When Spaniards arrived in Ecuador and the colonization period began, they found ethnic groups (that still inhabit Ecuador today) to be “primitive”. For this reason, they tried to eradicate indigenous beliefs and cultures by imposing Catholicism.
Fortunately, many ethnic groups retain their traditional way of life and belief systems. To this day, even if several indigenous cultures have adopted Catholicism, many maintain their original language, way of dressing and artistic expressions.
Especially in the rainforest, many groups are still isolated and have little contact with Western culture; they have a way of life similar to that of their ancestors from 500 years ago!
In Ecuador, when we speak of mega diversity we are not only making reference to the natural world, we are also speaking of our social community.
Our rich ethnic diversity encompassess native groups that have distinguishing characteristics influenced by the natural environments of the Coast, Highlands and Rainforest.
The Cultures of the Coast
The oldest known cultures in America lived on the Ecuadorian coast (8800 to 3500 B.C.). The cultures that subsist (practically intact) to this day are: the Awá, the Chachis or Cayapas and the Tsachilas or Colorados. They live in the tropical rainforest of the west Andes and possibly settled there after escaping from the Inca invasion coming from Peru (XV C) or from the colonizing Spaniards (XVI C).
The Amazonian Cultures
Many archeologists maintain that some of the oldest cultures (over 10,000 years old) are actually from this tropical humid rainforest, impossible to reach for many centuries. In the “cosmology” of these indigenous groups, the human being is a part of the “Amazanga” (rainforest) and the human spirit wanders in this forest every dawn. The human spirit can enter an eagle or a serpent or a jaguar, each a symbol for their nature, according to their beliefs.
The rainforest provides them with food, medicinal plants, and spiritual richness. To these people, the tropical rainforest is their home, their drugstore, their supermarket, and their church. For this, they have an utmost respect for their environment.
According to modern world economical standards, these native communities are very poor. However, they have a rich spiritual life and live in peace surrounded by their families, taking from nature only what they need for survival and taking time to meditate and enlighten themselves. To share a few days with them is an incredibly enriching experience.
Cultures of the Highlands
The cultures of the highlands are by no means the oldest, but they are the most visited and well known, probably because of their geographical location with easy access by roads and highways. Many communities that live in the highlands still maintain their cultural manifestations through clothing, language (Quichua), and festivities.

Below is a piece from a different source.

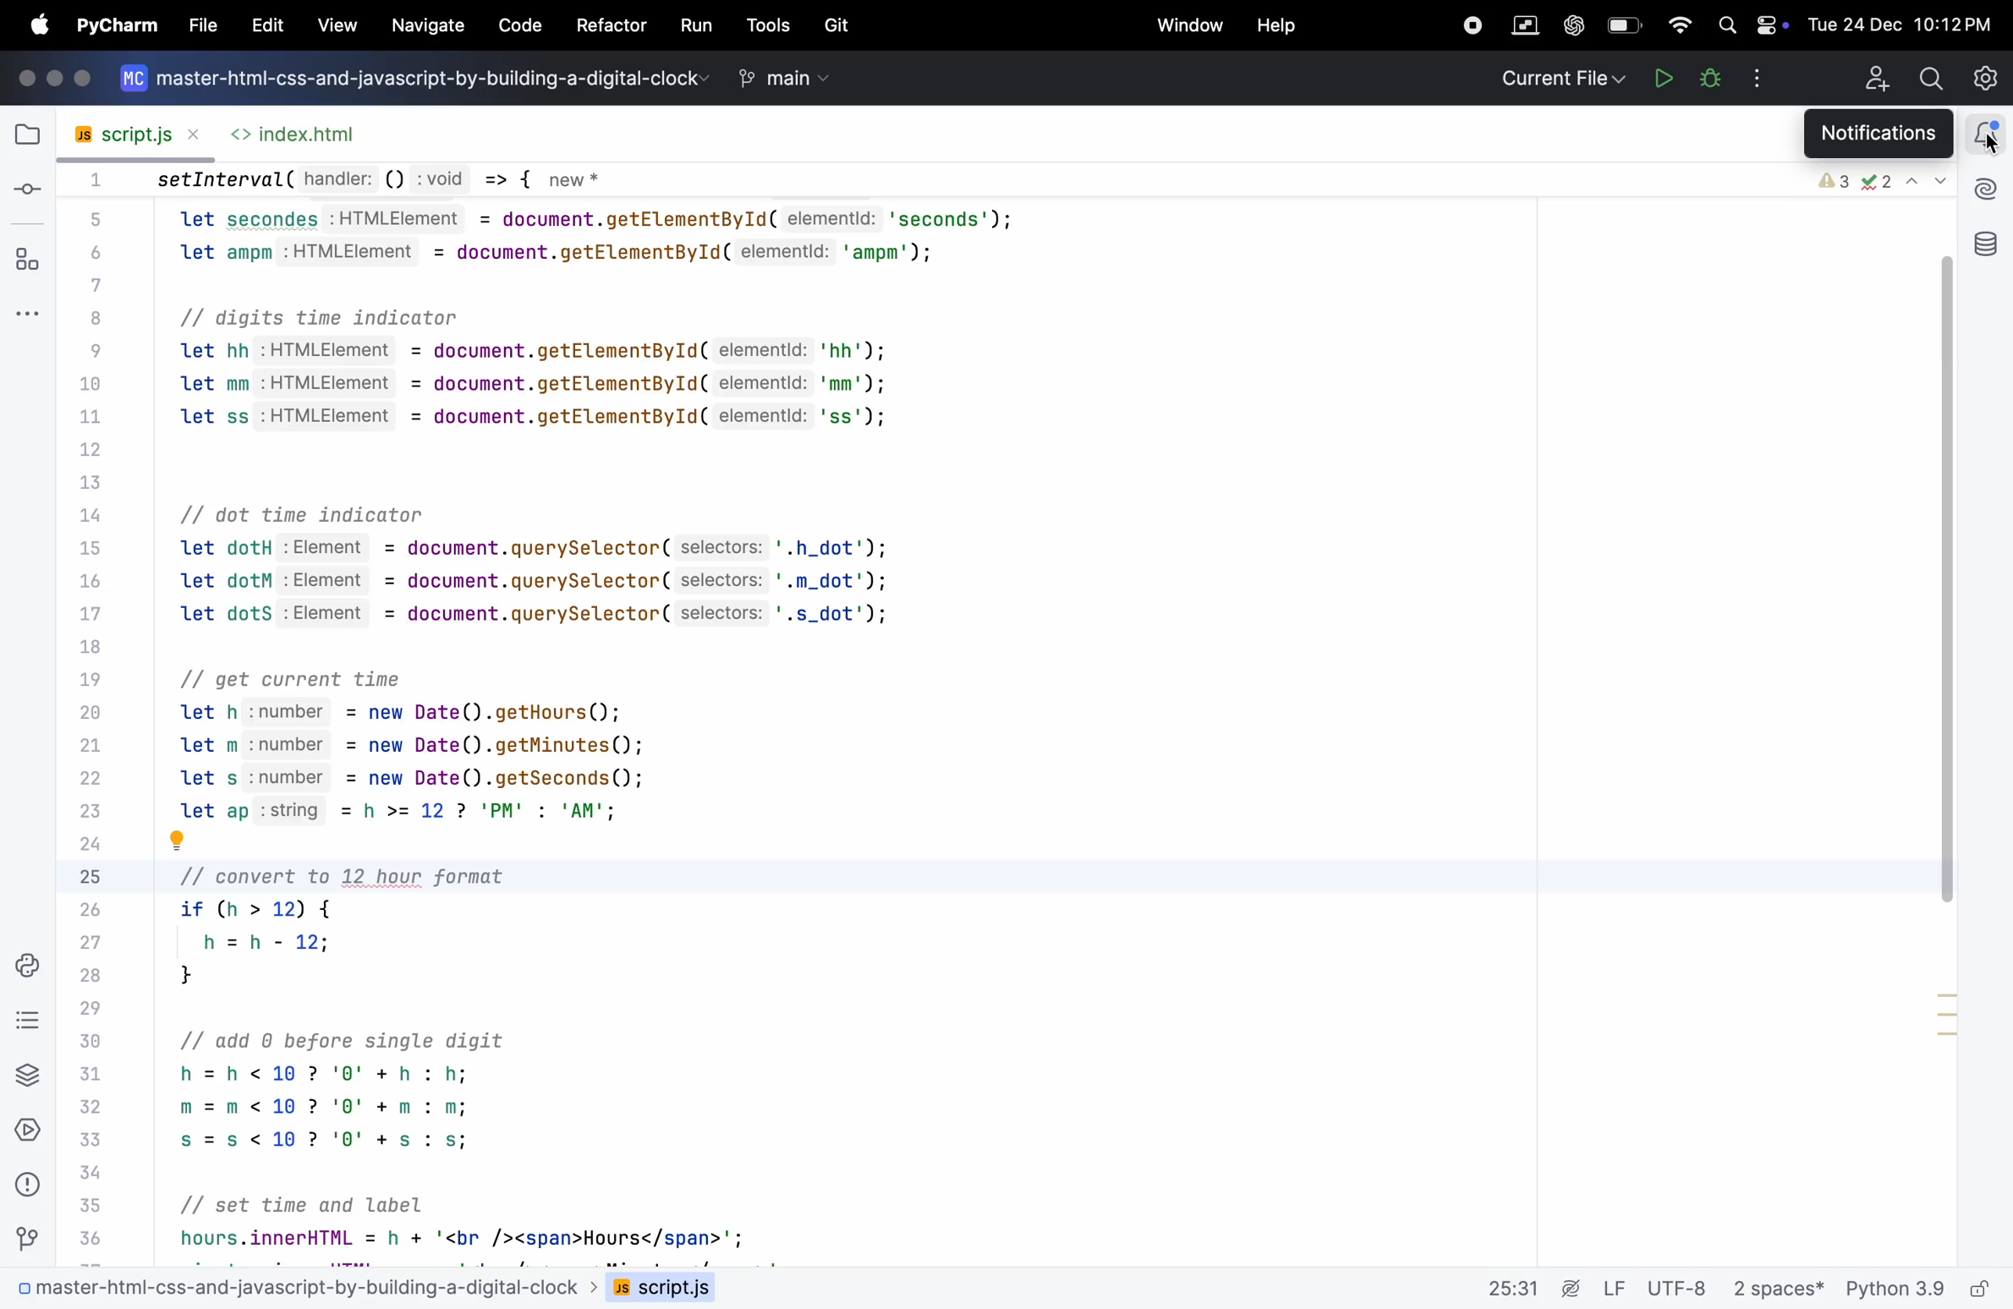 The width and height of the screenshot is (2013, 1309). I want to click on search, so click(1724, 25).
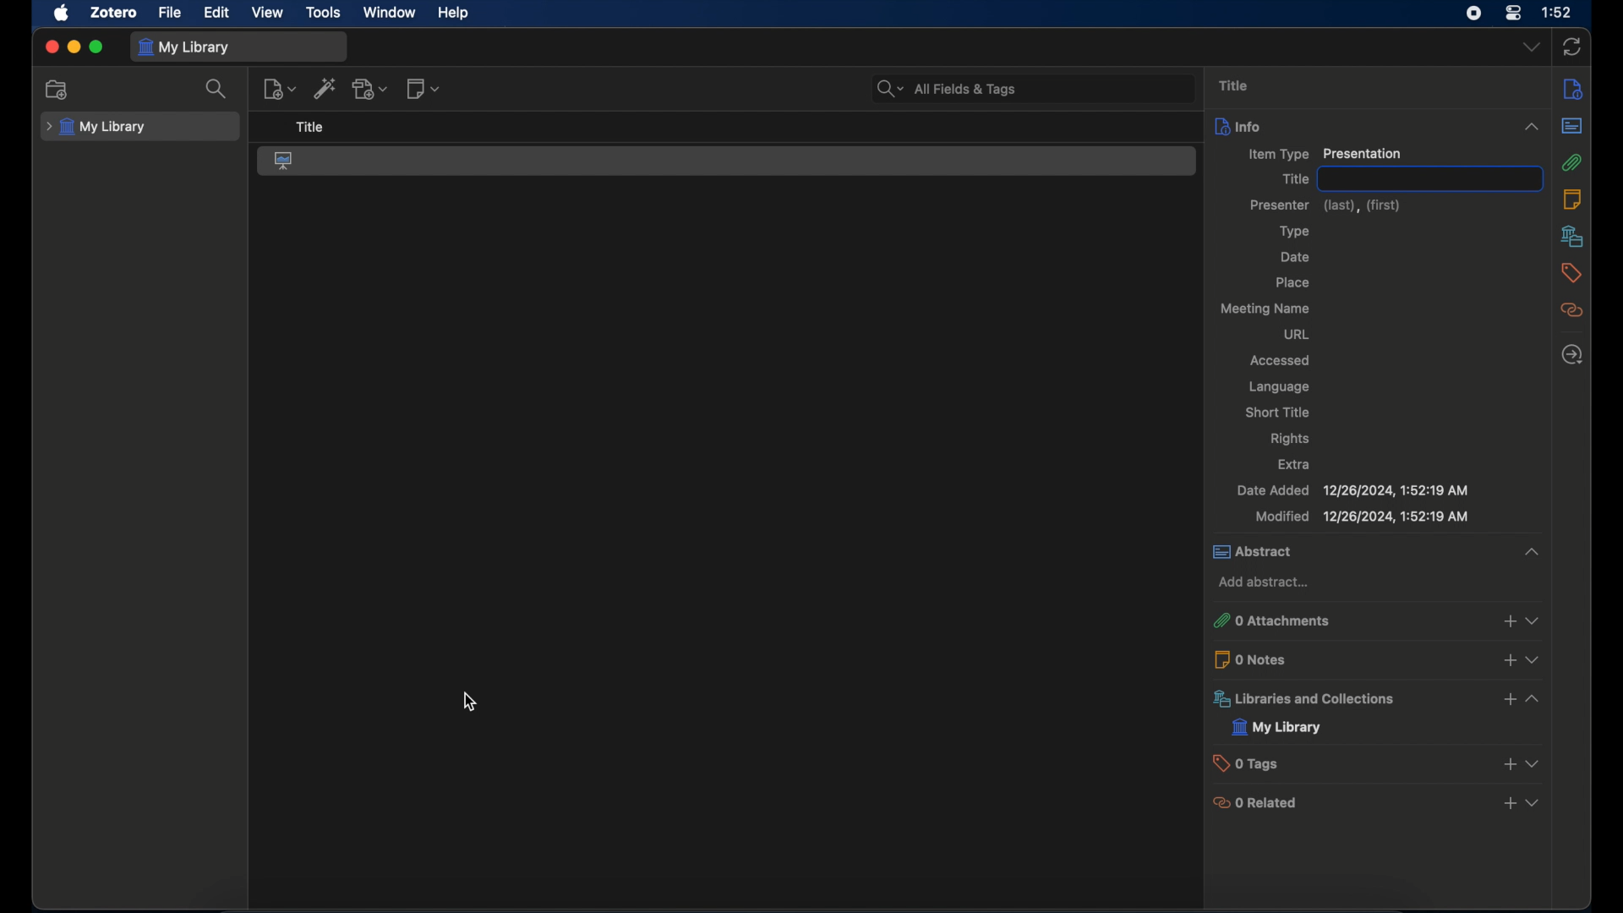 The image size is (1623, 913). Describe the element at coordinates (218, 13) in the screenshot. I see `edit` at that location.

Just 62 miles north of Quito you can visit the Otavalo Indigenous Market: a must see for any tourist that comes to Ecuador. This market offers wonderful weavings, tapestry, rugs, bags, artwork and other products made by the indigenous community. Otavaleños are hardworking, skillful, and artistic. They are also very traditional and loyal to their heritage; families work together and then sell their work at the fair. Mostly, they are very proud people who have not lost their cultural identity despite the fact that mestizos and whites inhabit the city of Otavalo. Otavaleños travel all around the world selling their goods!